I recently stumbled across the Ackermann function, which uses a kind of "nested recursion" to calculate a value. I implemented my own take on the function in C++, which caches intermediate results to speed up the calculation (compare implementation without caching).
Question:
ackermann
will run out of stack space eventually. How should you implement a function which does "deep recursion" (calls itself many times), without running out of stack space?
My implementation:
#include <iostream>
#include <map>
#include <tuple>
std::map<std::tuple<int, int>, int> cache;
int ackermann(int n, int m)
{
if (cache.count(std::tuple<int, int>(n, m)))

=-=-=-=-=

:: WORK TO DO ::
A: In the passage about the Ackermann function, what does the author's C++ implementation do to speed up the calculation?
B: Carry on the passage about the Ackermann function from its last line of code.

:: INFORMATION SUPPLIED ::
=-=-=-=-=

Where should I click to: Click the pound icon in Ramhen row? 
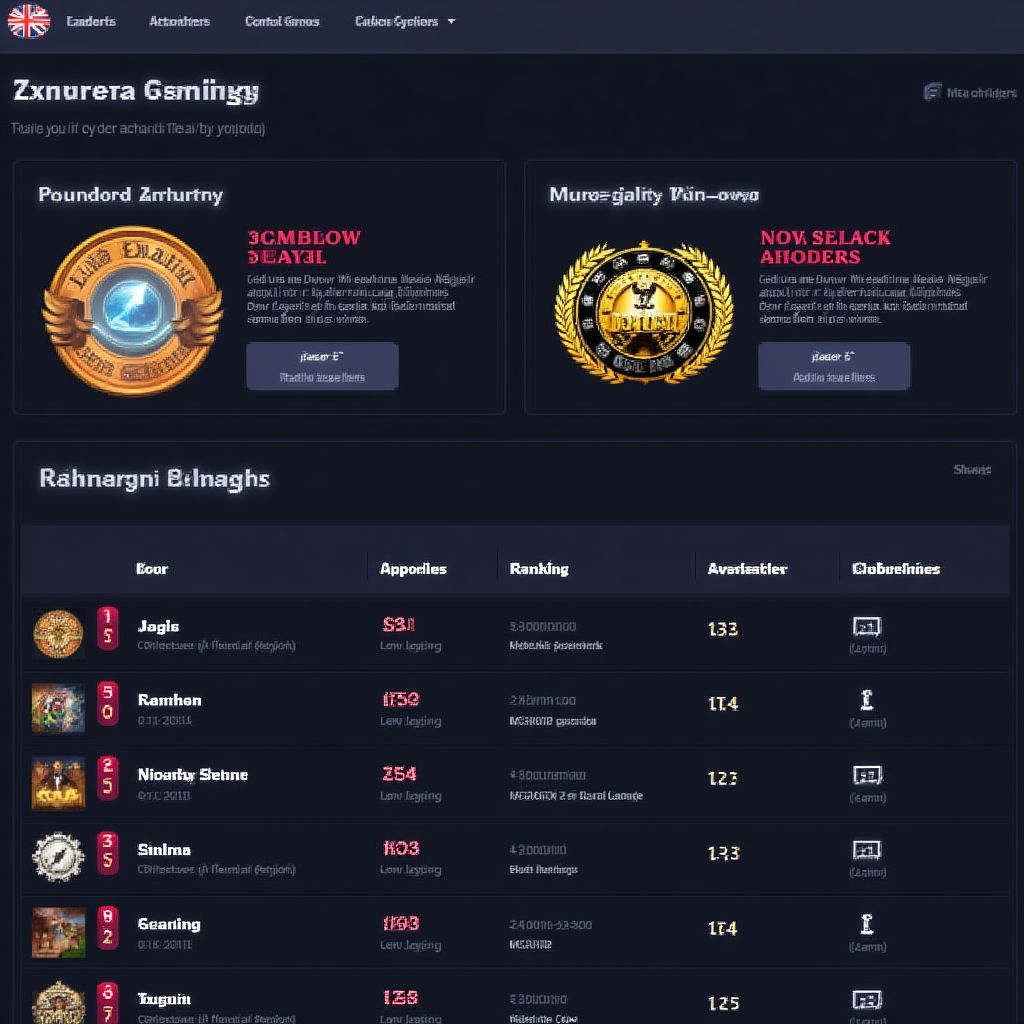pyautogui.click(x=867, y=701)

=-=-=-=-=

:: EXPECTED OUTPUTS ::
A: It caches intermediate results.

B:
{
return cache.at(std::tuple<int, int>(n, m));
}
if (n == 0)
{
cache.insert(std::pair<std::tuple<int, int>, int>(std::tuple<int, int>(n, m), m + 1));
return m + 1;
}
else
{
if (m == 0)
{
int tmp = ackermann(n - 1, 1);
cache.insert(std::pair<std::tuple<int, int>, int>(std::tuple<int, int>(n-1, 1), tmp));
return tmp;
}
}
int tmp = ackermann(n, m - 1);
cache.insert(std::pair<std::tuple<int, int>, int>(std::tuple<int, int>(n, m - 1), tmp));
int tmp2 = ackermann(n - 1, tmp);
cache.insert(std::pair<std::tuple<int, int>, int>(std::tuple<int, int>(n - 1, tmp), tmp2));
return tmp2;
}
int main()
{
for (int i = 0; i < 7; ++i)
{
for (int j = 0; j < 7; ++j)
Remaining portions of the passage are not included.